What Does Vitamin D Do?
So, what does vitamin D do? This is a very important question many people ask and it is imperative to know vitamin d facts for your health.
You need vitamin D for your bones, deciding on whether you need to take a vitamin D supplement or get it from the sun, can make all the difference. Without vitamin D, your bones can become brittle, thin or misshapen.
When taken with calcium, a vitamin D supplement can help older adults from osteoporosis.
Vitamin D is a fat-soluble vitamin, meaning it is stored in the body. Therefore, you only need this particular vitamin in small doses. Vitamins A, E and K are fat-soluble vitamins as well. So don’t overload your body on any of these vitamins either!
Vitamin D is needed in the body for its use of calcium and phosphorous. Phosphorus is a mineral in the body, and is present in bones, teeth and combines with calcium to form calcium phosphate. It is also present in every cell in the body and body fluids.
The amount of calcium absorbed from the small intestine is because of vitamin D, and it also helps form and maintains bones, and can help with stronger fingernails.
Having a deficiency of vitamin D, can contribute to osteoporosis by reducing calcium absorption. It has been proven, even if you have an adequate calcium intake, the calcium may not be absorbed effectively, because of low levels of vitamin D. This study was done by researchers at the Harvard Medical School.
Vitamin D in the body
- help regulate the immune system and neuromuscular system (nervous system and muscles working together)
- life cycle of cells
Your body will make vitamin D itself, but only after the skin has had exposure to sufficient sunlight. This can be difficult for some people, who drive to work in the mornings and leave in the evenings, people who just don’t like to be in the sun, women who wear veils, older adults, people who have darker skin, as dark skin actually absorbs less sunlight, and people who have difficulty absorbing fat.
In these cases, you need to obtain vitamin D from other sources.
The average daily amount recommended is 200 IU of vitamin D daily, adults over 50 need around 400 IU daily, and for people over 70, it is recommended you increase that to 600 IU.
IU meaning ‘international unit’, the amount determined by biological methods and not a chemical analysis.
The multivitamin I am taking at the moment, has 200 IU of Vitamin D. If you are taking a supplement as well, check to see how much you are getting on a daily basis.
Vitamin D Foods
Very few foods in fact contain this essential vitamin. Fish with a high fat content such as; sardines, salmon, herring and mackerel, is good. Not so good, if you don’t like fish, or do like it, but only eat it occasionally.

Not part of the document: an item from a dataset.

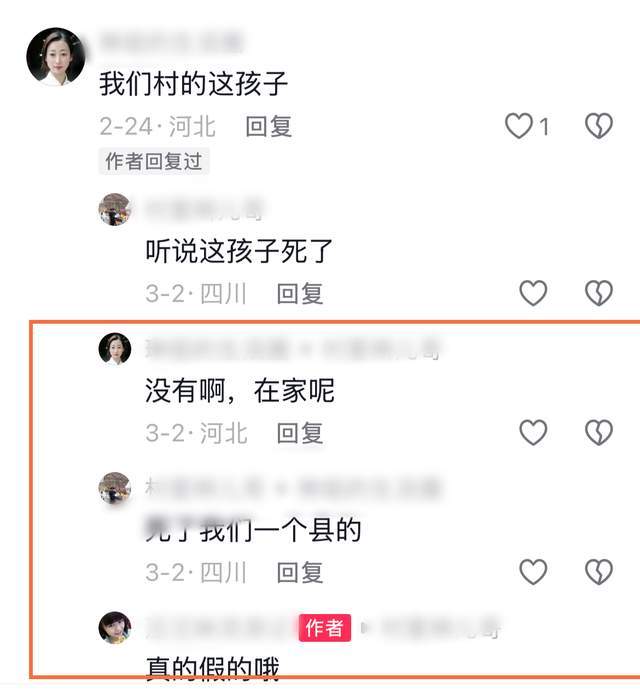Like the comment '我们村的这孩子'
The height and width of the screenshot is (689, 640).
pos(519,126)
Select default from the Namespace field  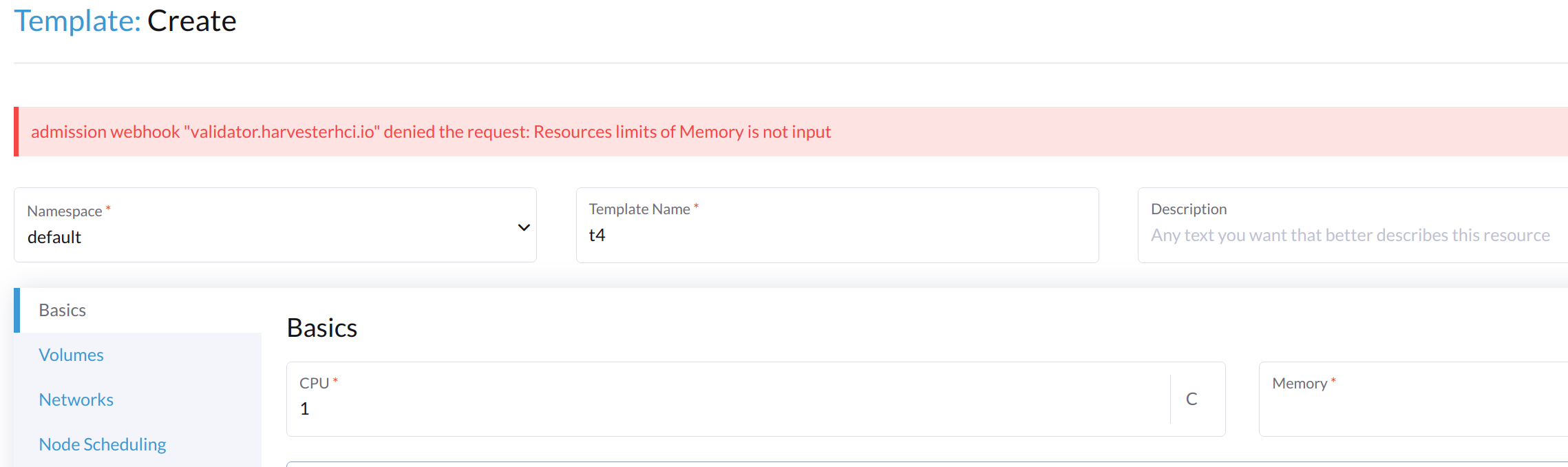54,237
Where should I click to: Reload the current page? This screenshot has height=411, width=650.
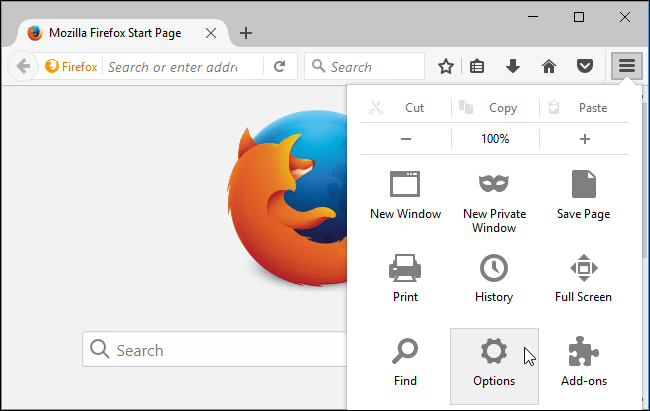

Eggs are another good source; actually vitamin D is in the egg yolk, and only in small amounts.
Meat is good, again, not so good if you are a vegetarian.
Cod Liver Oil.
Foods fortified with vitamin D
Many foods have vitamin D added, milk, skim milk, margarine, yoghurt, and cheese. This can be a problem if you are intolerant to the casein and lactose in milk.
Many synthetic minerals and vitamins such as vitamin D, are added to various foods that are canned or packaged.
Can you have too much vitamin D?
It is easy to get too much if you are getting your source of vitamin D from cod liver oil, or some other supplement.
Symptoms are constipation, nausea, confusion, abnormal heart rhythm and kidney stones.
It is virtually impossible to get too much from sunlight or fortified foods.
Some weight loss drugs may inhibit vitamin D absorption.
I take a vitamin d supplement, as I almost never see the sun, and I always put a mineral sunblock on before I go out the front door.